/---

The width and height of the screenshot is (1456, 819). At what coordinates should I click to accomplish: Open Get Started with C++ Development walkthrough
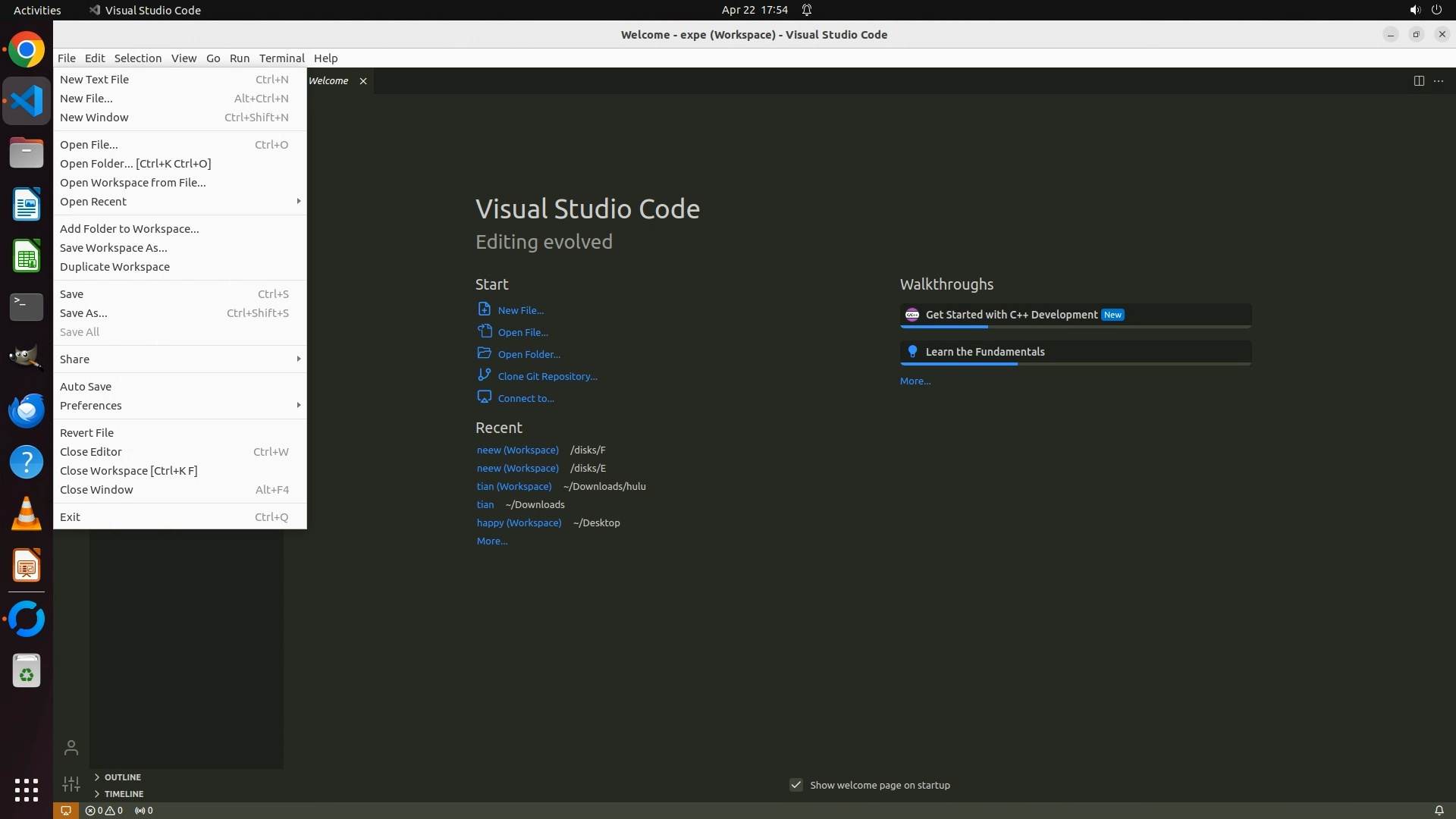coord(1012,315)
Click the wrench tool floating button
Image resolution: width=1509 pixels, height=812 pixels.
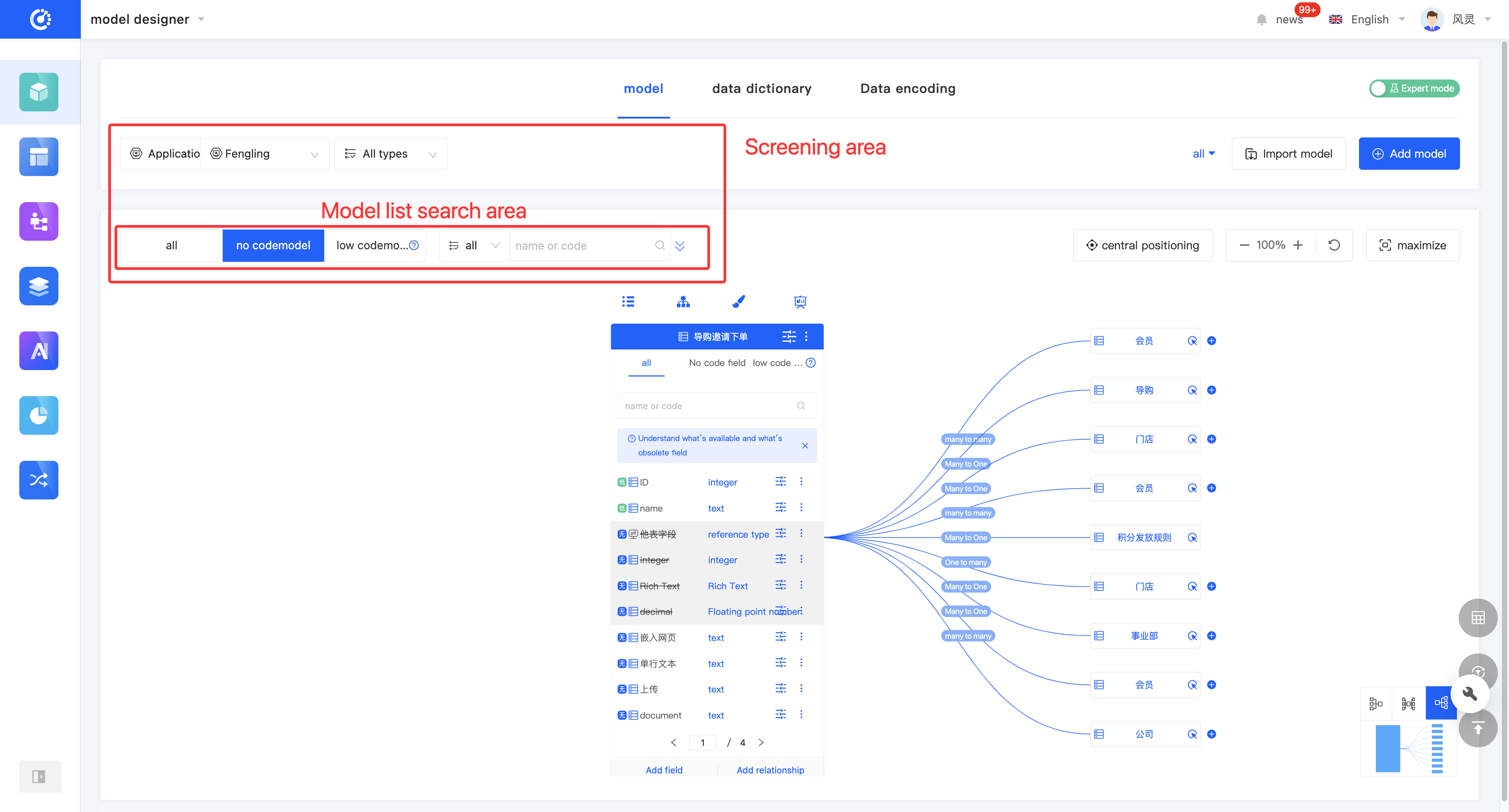click(x=1470, y=694)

\---

*Exercise aim*
Nothing but the records above, exact and without pictures, should appear in the answer.

*Solution below*
The width and height of the screenshot is (1456, 819). At what coordinates should I click to accomplish: Open Get Started with C++ Development walkthrough
coord(1012,315)
Click the wrench tool floating button
Image resolution: width=1509 pixels, height=812 pixels.
click(x=1470, y=694)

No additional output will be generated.